Black Hat Turning Gray for Walmart (OPINION)

by Talk Business & Politics ([email protected]) 111 views 

For years, Walmart’s been the villain. Low wages. Filthy stores. Cheap plastic wares sold throughout flyover country. Walmart destroyed Main Street America, empowered communist China, and along the way, gutted the homegrown middle class. And on and on.

Indeed, for the legions who love nothing more than to hate Walmart, the retailer will always wear the black hat.

But this year, Walmart has done a few substantive things to change its image, starting with its support of marriage equality. But it certainly didn’t end there.

The retailer stopped selling merchandise depicting the Confederate flag shortly after the June 17 church massacre in Charleston, South Carolina. And more recently, Walmart stopped selling the AR-15 semiautomatic assault rifle, used in mass shootings in Newtown, Conn., and in Aurora, Colo.

Add to that pay raises, a big push into e-commerce and recognition in Fortune magazine for its ongoing campaign to use renewable energy, and Walmart finds itself on a sustained run of positive public relations.

Contrast that with what happened to Subway spokesman Jared Fogle, The New York Times exposé on the dehumanizing work culture at Amazon.com, the FIFA soccer scandal, and the surprising fact that, at least by market value, Walmart — at least for now — is no longer the largest retailer in the world.

Walmart is too big and too powerful to ever be considered the “good guy.” People root for David, not Goliath.
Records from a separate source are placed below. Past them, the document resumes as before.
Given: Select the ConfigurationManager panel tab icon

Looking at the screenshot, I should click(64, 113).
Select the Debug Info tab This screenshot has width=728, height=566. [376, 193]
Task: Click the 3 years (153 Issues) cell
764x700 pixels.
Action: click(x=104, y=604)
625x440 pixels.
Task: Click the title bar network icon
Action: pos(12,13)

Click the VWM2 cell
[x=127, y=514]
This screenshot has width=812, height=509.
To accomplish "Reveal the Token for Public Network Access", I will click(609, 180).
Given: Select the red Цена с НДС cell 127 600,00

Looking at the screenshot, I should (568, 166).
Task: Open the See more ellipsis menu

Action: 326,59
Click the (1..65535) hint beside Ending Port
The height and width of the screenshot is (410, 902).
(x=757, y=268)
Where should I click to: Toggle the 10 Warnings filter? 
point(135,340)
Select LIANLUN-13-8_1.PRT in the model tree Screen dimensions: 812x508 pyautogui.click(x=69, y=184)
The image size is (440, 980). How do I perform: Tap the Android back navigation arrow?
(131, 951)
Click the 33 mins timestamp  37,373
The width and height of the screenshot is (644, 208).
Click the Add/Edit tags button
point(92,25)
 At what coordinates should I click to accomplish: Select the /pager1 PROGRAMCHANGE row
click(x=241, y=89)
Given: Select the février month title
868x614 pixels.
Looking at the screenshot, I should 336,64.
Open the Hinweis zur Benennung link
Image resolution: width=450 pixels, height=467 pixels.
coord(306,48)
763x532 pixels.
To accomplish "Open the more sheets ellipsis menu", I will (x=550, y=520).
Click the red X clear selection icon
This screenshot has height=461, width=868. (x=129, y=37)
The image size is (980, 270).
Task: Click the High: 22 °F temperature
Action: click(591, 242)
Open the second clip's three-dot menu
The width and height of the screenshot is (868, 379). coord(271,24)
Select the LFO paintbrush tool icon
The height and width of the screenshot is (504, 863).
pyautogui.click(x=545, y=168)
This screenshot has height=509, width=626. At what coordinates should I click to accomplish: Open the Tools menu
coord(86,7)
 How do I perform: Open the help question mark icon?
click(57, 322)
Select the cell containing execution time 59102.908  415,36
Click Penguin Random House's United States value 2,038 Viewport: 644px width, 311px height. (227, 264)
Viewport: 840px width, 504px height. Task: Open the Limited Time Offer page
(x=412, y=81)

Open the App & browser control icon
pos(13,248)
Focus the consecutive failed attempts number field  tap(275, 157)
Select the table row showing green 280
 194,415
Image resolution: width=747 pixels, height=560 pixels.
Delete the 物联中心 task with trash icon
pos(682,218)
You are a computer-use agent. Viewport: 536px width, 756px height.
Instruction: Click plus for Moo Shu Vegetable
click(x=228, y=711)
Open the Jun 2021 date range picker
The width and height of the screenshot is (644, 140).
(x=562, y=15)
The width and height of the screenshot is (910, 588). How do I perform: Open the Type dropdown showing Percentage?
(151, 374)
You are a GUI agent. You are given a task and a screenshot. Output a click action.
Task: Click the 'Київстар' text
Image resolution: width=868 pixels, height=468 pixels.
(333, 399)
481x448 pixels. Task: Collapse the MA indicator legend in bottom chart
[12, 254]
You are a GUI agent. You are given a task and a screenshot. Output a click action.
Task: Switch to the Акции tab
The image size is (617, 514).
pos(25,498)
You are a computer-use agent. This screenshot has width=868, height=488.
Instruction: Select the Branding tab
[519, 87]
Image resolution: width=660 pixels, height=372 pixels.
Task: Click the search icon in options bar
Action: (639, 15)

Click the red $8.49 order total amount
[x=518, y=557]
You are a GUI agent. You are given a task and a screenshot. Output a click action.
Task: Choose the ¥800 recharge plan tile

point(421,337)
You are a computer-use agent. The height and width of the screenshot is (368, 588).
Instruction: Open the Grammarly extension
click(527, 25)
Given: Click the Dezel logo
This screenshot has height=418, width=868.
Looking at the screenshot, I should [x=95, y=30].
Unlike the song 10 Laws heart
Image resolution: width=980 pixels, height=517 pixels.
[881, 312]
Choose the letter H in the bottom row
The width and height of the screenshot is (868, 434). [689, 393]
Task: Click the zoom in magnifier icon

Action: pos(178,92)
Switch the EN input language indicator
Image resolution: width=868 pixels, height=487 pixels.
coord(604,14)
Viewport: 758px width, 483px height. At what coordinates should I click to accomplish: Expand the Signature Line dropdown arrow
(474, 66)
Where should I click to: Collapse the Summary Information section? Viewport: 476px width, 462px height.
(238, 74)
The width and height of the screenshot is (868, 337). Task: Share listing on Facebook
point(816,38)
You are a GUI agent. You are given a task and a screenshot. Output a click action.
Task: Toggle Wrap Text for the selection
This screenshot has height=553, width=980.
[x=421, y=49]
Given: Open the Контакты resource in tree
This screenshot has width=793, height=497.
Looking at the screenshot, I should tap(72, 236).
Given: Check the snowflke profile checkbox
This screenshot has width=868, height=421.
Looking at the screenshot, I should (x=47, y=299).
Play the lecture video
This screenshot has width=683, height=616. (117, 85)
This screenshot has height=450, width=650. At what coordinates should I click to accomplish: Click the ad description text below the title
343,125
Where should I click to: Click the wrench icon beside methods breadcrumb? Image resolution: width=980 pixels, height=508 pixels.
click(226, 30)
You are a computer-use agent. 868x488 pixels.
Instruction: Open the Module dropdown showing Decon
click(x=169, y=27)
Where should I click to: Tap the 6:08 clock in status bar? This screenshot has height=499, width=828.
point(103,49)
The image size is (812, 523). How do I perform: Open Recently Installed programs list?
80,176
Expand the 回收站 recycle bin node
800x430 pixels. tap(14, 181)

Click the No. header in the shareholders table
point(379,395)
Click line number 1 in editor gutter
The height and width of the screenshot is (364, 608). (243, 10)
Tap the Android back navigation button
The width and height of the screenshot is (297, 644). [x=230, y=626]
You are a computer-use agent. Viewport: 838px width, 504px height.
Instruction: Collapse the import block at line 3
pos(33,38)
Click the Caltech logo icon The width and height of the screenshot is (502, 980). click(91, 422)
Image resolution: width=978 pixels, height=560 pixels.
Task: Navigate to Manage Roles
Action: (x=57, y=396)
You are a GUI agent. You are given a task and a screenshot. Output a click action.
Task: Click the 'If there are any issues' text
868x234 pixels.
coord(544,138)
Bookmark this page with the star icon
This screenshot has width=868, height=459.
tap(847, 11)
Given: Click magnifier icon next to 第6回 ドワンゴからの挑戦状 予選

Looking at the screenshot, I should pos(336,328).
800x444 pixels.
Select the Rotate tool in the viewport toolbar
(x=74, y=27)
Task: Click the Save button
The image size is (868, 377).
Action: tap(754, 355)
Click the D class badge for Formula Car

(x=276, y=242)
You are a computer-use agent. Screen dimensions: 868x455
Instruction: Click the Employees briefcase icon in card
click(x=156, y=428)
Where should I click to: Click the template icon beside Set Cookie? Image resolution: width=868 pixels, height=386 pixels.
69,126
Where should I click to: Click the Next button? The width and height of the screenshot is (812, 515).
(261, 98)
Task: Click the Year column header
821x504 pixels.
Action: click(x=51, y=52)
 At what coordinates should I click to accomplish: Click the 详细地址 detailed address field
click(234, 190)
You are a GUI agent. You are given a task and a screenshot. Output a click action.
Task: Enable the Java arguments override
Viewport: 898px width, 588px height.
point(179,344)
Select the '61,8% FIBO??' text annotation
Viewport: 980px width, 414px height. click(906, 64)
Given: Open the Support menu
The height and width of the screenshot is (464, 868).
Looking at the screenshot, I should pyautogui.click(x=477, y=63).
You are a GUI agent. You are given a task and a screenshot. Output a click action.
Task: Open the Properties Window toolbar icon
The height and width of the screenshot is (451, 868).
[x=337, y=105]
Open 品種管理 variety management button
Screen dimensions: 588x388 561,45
And taking a stroll through the aisles of its store on Pleasant Avenue in Springdale — and guessing that it’s probably similar to supercenters across the United States — it’s obvious Walmart needs to hire a few more janitors.

Even with Walmart’s chronic problems, this can be said with certainty — the black hat still fits, but it’s definitely a few shades lighter than it used to be.